| Source document |

%%

With all database tables populated, we must run some tests to make sure that data was tranferred properly and all relations have been upheld.

Let's take a quick look at the original dataset:

In [33]:
df2 <- read.csv('hw8_dataset_f18.csv')
head(df2)

first_name,last_name,email,cell_phone,movie_title,movie_genres,purchase_datetime,movie_price
Jackqueline,Dulanty,jdulanty0@goo.ne.jp,+960-657-528-2938,"Thirteenth Floor, The",Drama|Sci-Fi|Thriller,2018-08-27 17:29:17,4.04
Merrili,Fost,mfost1@nps.gov,+351-633-272-4106,"Furies, The",Drama|Romance|Western,2018-08-20 08:42:38,6.96
Shae,Haberfield,shaberfield2@ihg.com,+62-629-240-2964,Smart Money,Crime|Drama,2018-07-24 00:15:35,13.47
Kennie,Church,kchurch3@nature.com,+381-486-928-8686,Wishful Thinking,Comedy,2018-09-22 11:01:17,13.4
Shadow,Puckett,spuckett4@shareasale.com,+27-611-497-3264,You Are God (Jestes Bogiem),Drama,2018-01-15 08:41:31,10.38
Rici,Burnett,rburnett5@state.tx.us,,Through the Forest,Drama,2018-04-01 05:16:02,5.36


We will query for, say, the genres of the movie "The Furies".

%%

| Stored rows |
%%

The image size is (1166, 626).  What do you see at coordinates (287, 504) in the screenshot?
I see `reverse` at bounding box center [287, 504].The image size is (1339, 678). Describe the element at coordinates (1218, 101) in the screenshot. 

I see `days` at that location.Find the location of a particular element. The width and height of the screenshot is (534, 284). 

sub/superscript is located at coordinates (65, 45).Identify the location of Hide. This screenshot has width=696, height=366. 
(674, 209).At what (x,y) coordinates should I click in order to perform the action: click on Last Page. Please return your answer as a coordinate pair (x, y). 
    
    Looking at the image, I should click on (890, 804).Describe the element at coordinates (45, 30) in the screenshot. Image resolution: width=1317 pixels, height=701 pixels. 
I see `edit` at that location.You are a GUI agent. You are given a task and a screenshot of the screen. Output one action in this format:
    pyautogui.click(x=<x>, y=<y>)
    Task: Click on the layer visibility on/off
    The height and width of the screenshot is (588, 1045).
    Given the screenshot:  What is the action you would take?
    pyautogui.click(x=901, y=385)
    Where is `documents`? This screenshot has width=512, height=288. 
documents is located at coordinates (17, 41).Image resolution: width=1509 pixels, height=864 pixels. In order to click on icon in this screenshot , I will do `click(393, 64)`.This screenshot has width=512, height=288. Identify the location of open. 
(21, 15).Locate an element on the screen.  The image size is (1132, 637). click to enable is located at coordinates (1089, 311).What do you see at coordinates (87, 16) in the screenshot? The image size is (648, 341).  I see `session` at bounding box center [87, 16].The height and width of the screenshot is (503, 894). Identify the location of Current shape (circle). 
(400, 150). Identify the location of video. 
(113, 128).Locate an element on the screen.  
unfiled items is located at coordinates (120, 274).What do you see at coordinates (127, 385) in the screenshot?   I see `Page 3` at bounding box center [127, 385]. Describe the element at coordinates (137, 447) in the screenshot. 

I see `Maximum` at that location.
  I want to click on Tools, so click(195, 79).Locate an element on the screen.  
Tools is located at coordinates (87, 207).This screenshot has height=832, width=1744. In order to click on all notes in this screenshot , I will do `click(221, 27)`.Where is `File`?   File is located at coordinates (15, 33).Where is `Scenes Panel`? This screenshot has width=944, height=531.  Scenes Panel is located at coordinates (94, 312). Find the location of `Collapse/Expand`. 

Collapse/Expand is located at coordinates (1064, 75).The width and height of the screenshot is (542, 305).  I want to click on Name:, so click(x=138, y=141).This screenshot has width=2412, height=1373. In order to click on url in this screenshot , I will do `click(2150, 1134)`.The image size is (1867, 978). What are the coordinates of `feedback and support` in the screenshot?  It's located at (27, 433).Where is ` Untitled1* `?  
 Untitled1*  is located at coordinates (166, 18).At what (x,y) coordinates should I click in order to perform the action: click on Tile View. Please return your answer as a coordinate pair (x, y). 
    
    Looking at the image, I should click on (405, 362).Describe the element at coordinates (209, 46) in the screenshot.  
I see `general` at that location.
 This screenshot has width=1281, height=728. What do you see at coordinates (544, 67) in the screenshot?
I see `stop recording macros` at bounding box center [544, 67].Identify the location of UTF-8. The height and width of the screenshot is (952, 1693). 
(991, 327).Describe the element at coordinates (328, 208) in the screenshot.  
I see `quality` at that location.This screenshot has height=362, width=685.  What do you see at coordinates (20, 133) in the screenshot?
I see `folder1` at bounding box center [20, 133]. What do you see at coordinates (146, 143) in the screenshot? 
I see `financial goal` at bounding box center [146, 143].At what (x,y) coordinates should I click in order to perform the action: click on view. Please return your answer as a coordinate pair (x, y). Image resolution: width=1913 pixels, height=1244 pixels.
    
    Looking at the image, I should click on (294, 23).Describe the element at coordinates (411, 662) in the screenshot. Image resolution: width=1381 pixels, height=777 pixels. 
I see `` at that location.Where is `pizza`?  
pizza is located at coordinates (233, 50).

%%

| Requirements |
• a. Rewrite the text on testing the database from "With all database" to "df2 <- read.csv('hw8_dataset_f18.csv')", replacing "relations" with "links".
• b. According to the text on testing the database, what is the name of the file that holds the original dataset?

| Replies |
• a.
With all database tables populated, we must run some tests to make sure that data was tranferred properly and all links have been upheld.

Let's take a quick look at the original dataset:

In [33]:
df2 <- read.csv('hw8_dataset_f18.csv')

• b. hw8_dataset_f18.csv